Update February 2015: Digital Scotland's latest interactive map says of the Killearn area “Work under the Digital Scotland programme means that the first premises in this area are currently expected to receive fibre broadband in the period July to December 2015.” This appears to be an advancement on the 2016 date although there is no indication of which premises will be first or when fibre broadband will be available to all premises.
The above assumes that your broadband connection is not actually faulty, which is a possibility for many reasons. If you suspect a fault then you should contact your broadband supplier.
What is the Smartwater Scheme?
On 29th September 2014 Police Scotland launched a crime prevention scheme at Killearn Village Hall. The scheme involved Police providing ‘Smartwater’ property marking kits to some householders in the Strathblane and Killearn communities in areas which analysis suggests are attractive to housebreakers.

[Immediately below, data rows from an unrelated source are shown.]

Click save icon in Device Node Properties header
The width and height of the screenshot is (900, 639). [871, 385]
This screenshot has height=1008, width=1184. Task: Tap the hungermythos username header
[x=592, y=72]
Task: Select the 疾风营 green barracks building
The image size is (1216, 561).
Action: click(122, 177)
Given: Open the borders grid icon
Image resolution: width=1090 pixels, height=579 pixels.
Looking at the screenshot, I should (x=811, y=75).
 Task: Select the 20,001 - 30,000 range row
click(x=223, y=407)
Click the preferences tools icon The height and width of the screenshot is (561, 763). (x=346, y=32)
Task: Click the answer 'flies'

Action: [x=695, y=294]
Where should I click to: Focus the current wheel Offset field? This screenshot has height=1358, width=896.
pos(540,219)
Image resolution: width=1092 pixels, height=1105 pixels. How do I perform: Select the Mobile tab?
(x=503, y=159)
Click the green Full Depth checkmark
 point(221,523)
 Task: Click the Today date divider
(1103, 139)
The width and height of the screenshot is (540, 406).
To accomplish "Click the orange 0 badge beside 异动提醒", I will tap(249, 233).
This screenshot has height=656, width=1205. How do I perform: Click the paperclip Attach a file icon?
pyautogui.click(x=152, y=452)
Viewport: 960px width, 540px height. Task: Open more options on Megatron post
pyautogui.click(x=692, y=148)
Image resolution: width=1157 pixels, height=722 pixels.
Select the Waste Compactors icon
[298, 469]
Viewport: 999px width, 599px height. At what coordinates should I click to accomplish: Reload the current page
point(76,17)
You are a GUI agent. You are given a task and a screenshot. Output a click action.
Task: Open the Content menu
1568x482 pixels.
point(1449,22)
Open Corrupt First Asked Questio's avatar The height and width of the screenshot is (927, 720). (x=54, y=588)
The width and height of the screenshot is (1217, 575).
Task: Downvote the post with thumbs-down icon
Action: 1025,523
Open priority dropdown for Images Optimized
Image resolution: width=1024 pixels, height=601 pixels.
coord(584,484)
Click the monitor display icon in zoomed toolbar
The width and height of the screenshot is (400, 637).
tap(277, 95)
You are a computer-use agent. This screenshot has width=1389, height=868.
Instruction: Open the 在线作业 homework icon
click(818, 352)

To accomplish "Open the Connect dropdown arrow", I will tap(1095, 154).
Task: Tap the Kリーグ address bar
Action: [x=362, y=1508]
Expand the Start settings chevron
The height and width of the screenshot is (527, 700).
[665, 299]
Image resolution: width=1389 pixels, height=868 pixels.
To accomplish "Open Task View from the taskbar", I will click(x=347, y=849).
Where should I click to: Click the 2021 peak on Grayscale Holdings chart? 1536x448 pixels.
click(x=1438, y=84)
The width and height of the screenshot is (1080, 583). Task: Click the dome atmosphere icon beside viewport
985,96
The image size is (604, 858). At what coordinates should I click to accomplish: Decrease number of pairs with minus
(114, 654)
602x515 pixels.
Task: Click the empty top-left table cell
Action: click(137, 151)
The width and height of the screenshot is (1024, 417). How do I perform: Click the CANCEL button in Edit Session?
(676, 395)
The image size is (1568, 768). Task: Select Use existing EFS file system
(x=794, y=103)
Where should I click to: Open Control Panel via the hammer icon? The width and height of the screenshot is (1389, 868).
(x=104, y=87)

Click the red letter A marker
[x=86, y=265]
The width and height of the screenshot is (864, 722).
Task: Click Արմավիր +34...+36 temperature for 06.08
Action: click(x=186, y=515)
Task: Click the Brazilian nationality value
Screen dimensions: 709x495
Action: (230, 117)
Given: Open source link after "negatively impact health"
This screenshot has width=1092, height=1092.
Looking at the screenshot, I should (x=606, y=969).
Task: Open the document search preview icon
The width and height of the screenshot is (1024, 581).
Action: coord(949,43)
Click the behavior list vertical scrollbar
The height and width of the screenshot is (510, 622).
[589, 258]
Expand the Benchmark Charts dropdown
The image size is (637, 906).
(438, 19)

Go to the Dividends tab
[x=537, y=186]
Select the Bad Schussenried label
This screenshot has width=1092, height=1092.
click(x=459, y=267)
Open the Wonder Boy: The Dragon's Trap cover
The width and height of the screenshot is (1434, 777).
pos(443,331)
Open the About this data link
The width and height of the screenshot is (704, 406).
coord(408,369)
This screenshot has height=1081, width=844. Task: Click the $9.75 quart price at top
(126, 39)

SmartWater is a commercial product and is a liquid used to mark items of property (mobile phones; computers; jewellery etc). The chemical is invisible once dry but can be seen using the correct ultraviolet light. The chemical contains a unique marker which is registered to the user and can help to reunite recovered property with the owner. The scheme also provides signs displayed on main road routes around the community to let potential criminals know that the product is in use. Other communities where the scheme is operated have experienced a dramatic reduction in crime.
Killearn and Strathblane were chosen along with communities in Edinburgh, Glasgow, Aberdeen and other towns and cities as areas where the scheme is likely to work well.
If you are interested in using Smartwater, you can purchase it online at the SmartWater shop.
When does the mobile library visit Killearn?
A schedule of visits is available.
When do the bins get emptied?
And what goes in which bin?
Dates and details of refuse collection are available.
How do I report a pothole?
Stirling Council will only provide compensation for damage to vehicles if they have a record of a formal complaint prior to the incident. To report potholes you have three options:
Email firstname.lastname@example.org including:
- Location of pothole with name of road and nearest house address, if there is one.
- The approximate size of the pothole ie width, length and depth.
- If possible include a photograph of the pothole.
Complete the pothole report form on Stirling Council's website.
Telephone Stirling Council on 0845 277 7000.
If you do not receive a reply, please contact us.
How do I report dog fouling?
There have been a number of complaints regarding dog fouling, particularly near the school. Please report these to Stirling Council on 0845 277 7000. Anonymous complaints naming the perpetrator are welcome.